While this is not an exhaustive list of high-quality dividend stocks, this sample portfolio would yield 5.9% with an average beta of 0.43. In addition, all of these stocks are in defensive industries and they have P/E ratios below 20.
Due to the current market rally (which we believe will be short lived), investors should consider waiting for a pullback in these stocks to enter a new position or to add to an existing position.
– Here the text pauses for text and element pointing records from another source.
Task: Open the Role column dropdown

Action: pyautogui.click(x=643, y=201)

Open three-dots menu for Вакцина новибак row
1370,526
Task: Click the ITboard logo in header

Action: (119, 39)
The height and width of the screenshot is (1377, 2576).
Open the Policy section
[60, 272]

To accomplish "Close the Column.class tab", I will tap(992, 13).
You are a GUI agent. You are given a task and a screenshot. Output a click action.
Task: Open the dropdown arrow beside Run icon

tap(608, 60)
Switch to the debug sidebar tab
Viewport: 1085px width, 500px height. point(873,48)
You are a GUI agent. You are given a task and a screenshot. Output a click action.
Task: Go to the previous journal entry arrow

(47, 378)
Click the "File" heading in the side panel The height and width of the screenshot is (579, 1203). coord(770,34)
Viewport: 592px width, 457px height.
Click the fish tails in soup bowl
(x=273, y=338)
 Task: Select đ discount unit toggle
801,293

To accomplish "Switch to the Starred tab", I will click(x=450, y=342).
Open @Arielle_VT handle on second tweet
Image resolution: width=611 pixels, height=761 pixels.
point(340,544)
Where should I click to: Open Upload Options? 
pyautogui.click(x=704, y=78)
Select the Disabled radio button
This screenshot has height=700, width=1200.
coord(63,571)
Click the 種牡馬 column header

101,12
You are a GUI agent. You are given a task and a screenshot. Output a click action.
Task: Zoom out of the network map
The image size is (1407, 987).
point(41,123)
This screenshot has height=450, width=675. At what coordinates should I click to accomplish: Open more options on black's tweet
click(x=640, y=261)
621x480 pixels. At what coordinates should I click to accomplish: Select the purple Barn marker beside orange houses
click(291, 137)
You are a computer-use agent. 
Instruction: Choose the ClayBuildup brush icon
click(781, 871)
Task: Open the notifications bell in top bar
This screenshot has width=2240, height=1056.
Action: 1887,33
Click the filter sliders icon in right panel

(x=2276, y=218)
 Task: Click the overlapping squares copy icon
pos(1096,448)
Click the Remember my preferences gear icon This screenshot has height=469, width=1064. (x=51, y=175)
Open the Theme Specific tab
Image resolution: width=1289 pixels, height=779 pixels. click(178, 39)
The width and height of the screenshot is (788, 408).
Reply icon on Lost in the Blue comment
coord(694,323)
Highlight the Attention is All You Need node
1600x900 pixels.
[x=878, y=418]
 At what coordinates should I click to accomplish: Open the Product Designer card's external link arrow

Most of the stocks above are currently in a positive uptrend. As such, investors should be looking for near-term areas of support as potential entry points. Below are a couple of examples:
Abbott (ABT) should get some decent support at the $54.00 level. As shown in the chart above, the stock recently broke below the 50-day moving average and it is entering the high-end of our "buy zone." Additional support will likely be found at the 200-day moving average ($52.09).
Buy Zone: $52.00-$54.00
Altria (MO) has been trading in an upward range the past few months, and we believe that this trend will continue for the stock as investors continue to seek good risk-adjusted yield in a low interest rate environment. That said, the stock should continue to get downward support around the 50-day moving average ($28.82), and we think that investors should consider buying MO on any further dips.
Buy Zone: $27.25-$28.25
Annaly Capital Management (NLY) recently broke above the top part of its recent trading range. This breakout was driven by the Fed's recent announcement to keep interest rates low through the end of 2014, which is positive for mREITs. Since then the stock has retreated as the company announced that spreads have narrowed (due to a reduction in leverage). The stock should get near-term support from its 50-day ($16.28) and 200-day ($16.26) moving averages.
Buy Zone: $16.00-$16.50
While AT&T (T) has been range-bound the past few months, the stock traded back above $30.00 a few weeks ago for the first time since July. Even though the stock is now consolidating in the $30.00 area, we think that AT&T will continue its long-term uptrend, and we would be a buyer on any further dips. The 50-day and 200-day moving averages are converging around the $29.00 level, and we think that the stock will get very strong support here.
Buy Zone is $28.25-$29.25.
Southern Company (SO) is in a very strong uptrend, and we think that it should continue on this path for the foreseeable future. The stock is currently getting support at the 50-day moving average ($44.58) and we would be a buyer on any further pullback.